# [EXERCISE PROMPT]
Restate word for word the section of the entries that opens at the line containing "Task: Click the" and closes at the line containing "The image size is (1233, 952).", both lines kept, pictures dropped.

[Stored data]
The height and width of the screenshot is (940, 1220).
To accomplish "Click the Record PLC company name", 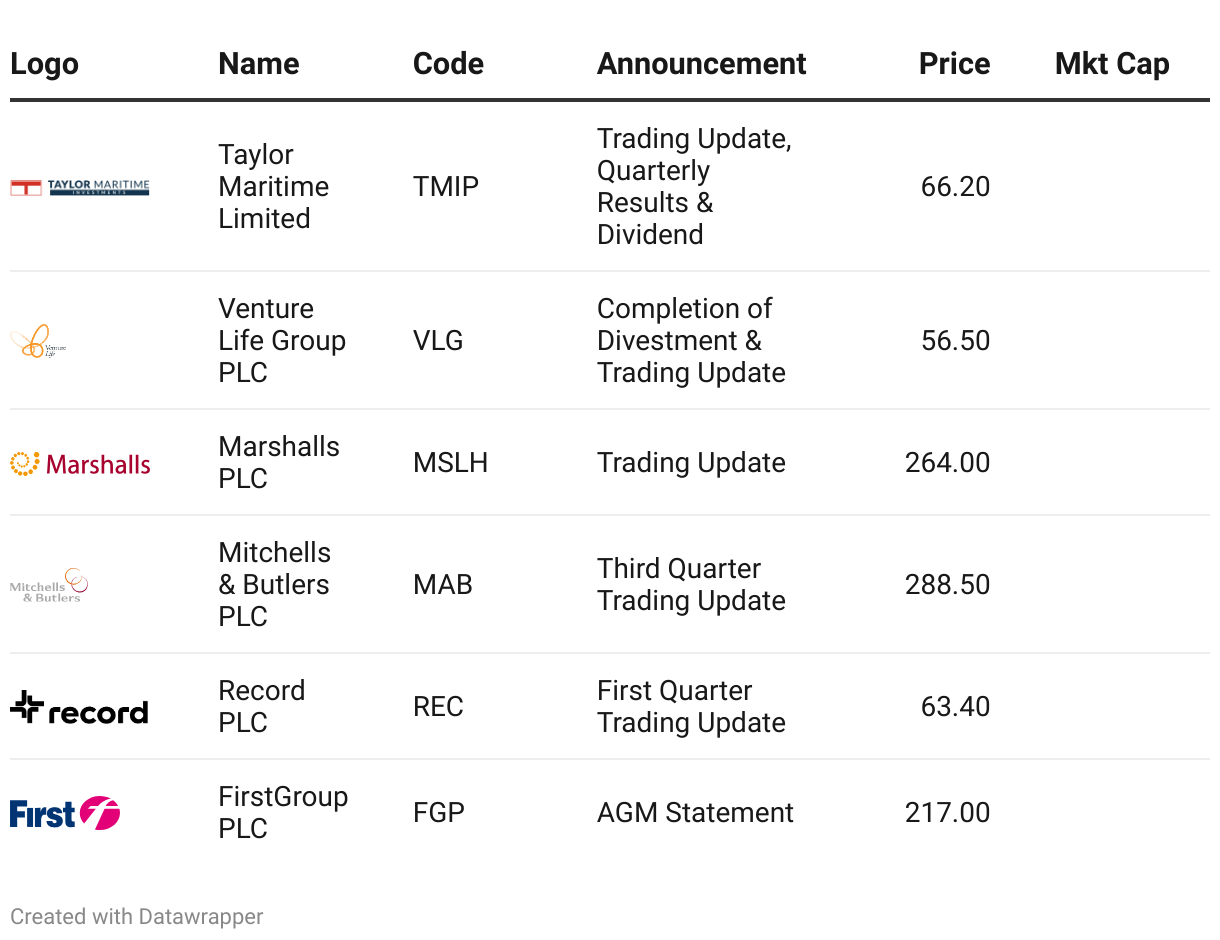I will 262,707.
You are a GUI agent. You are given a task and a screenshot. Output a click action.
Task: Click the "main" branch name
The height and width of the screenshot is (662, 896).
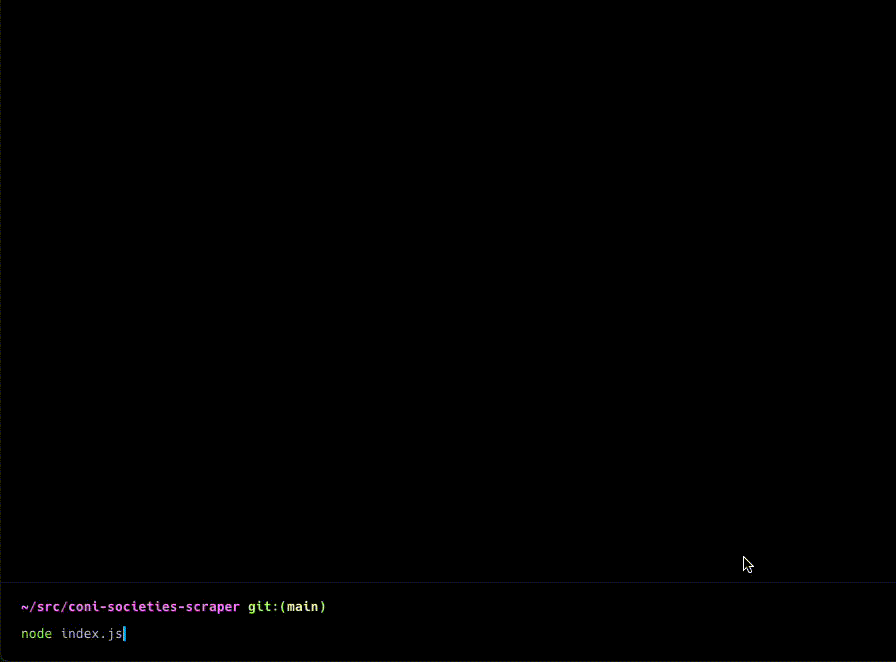302,607
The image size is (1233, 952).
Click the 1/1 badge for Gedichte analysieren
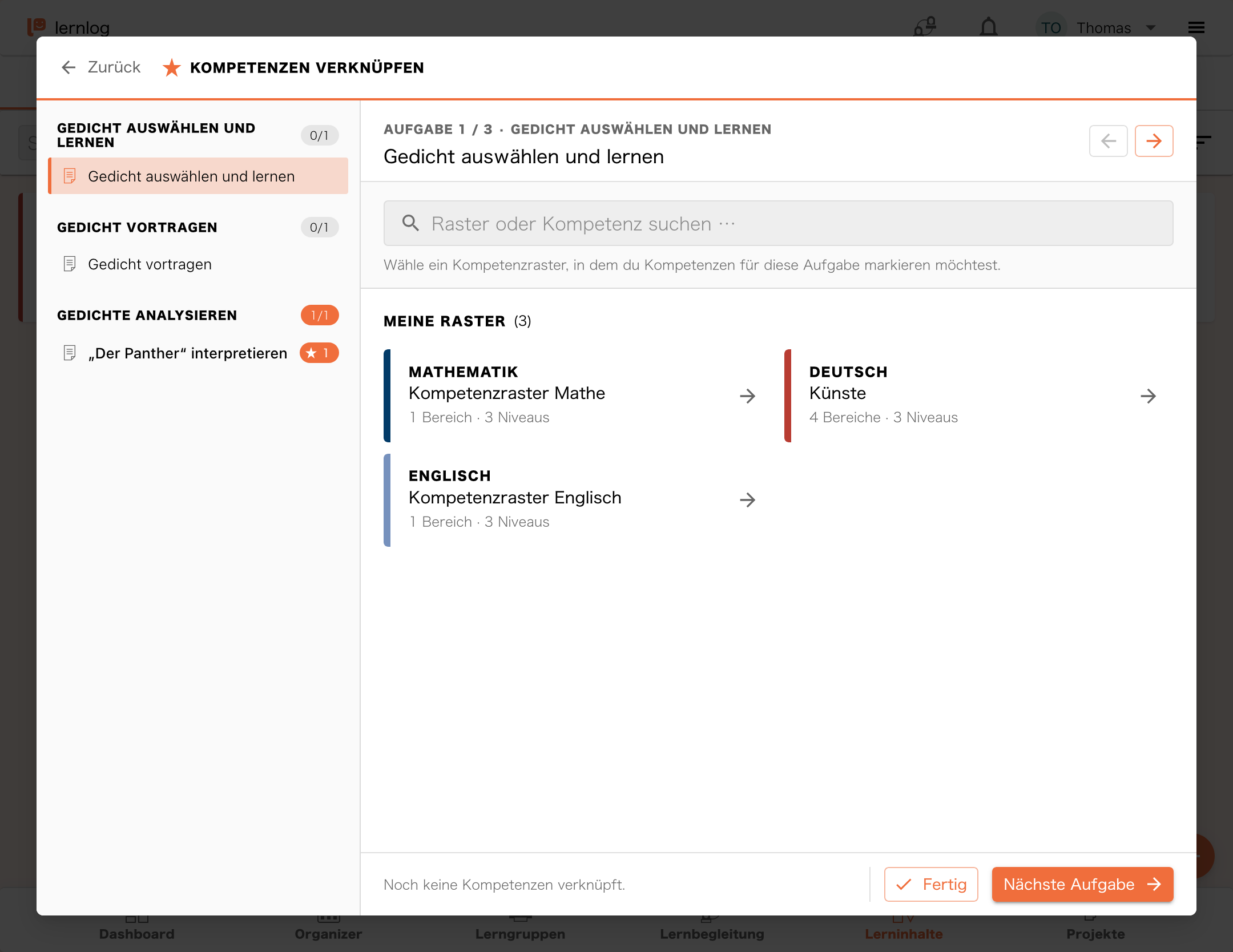[320, 315]
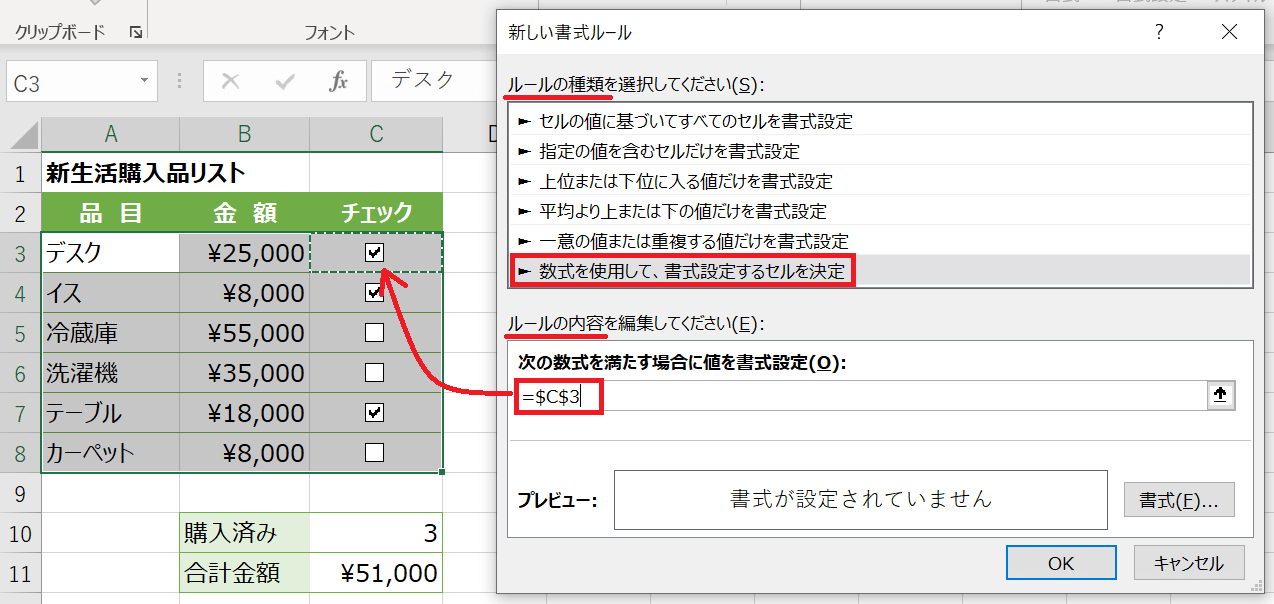Check the box for 冷蔵庫
The height and width of the screenshot is (604, 1274).
click(375, 333)
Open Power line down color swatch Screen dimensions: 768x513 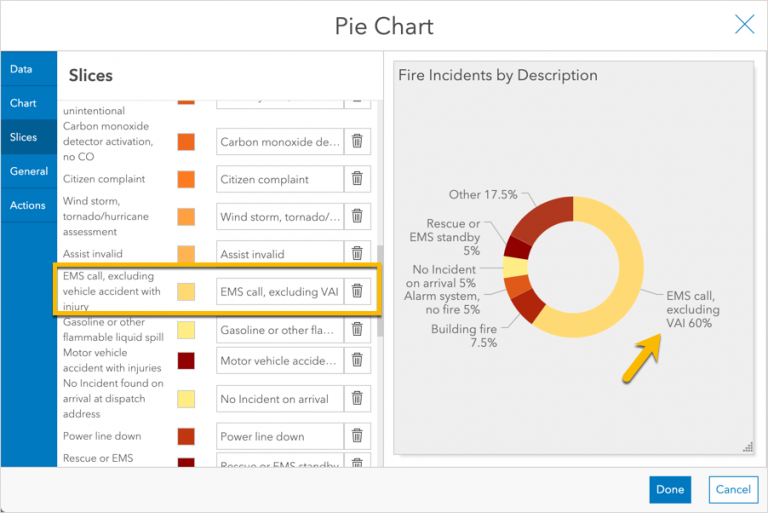(186, 436)
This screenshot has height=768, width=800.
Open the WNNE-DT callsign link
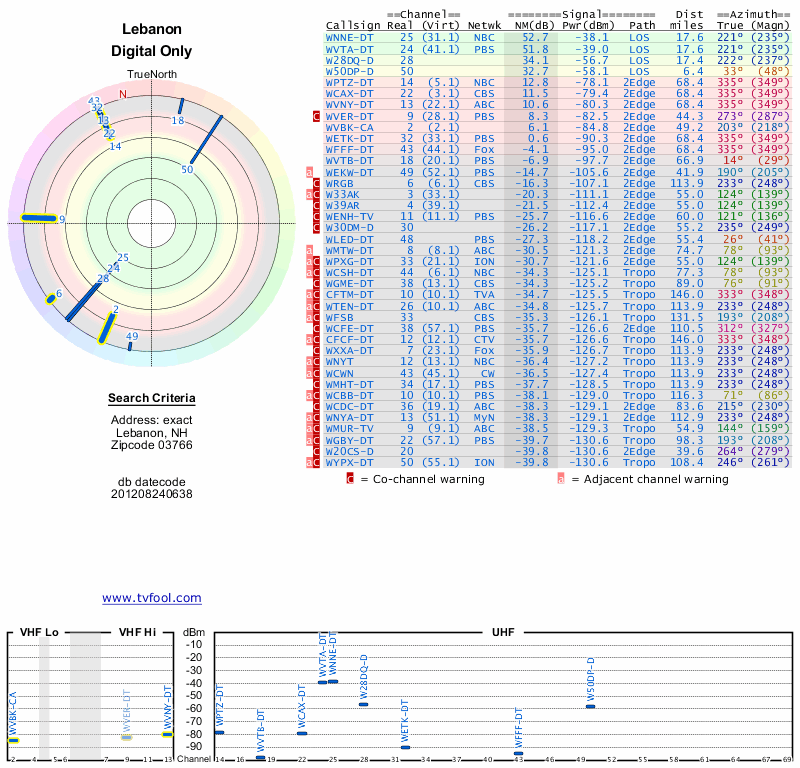tap(350, 37)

# [SOLUTION]
Task: Click the "main" branch name
The height and width of the screenshot is (662, 896).
302,607
The image size is (1233, 952).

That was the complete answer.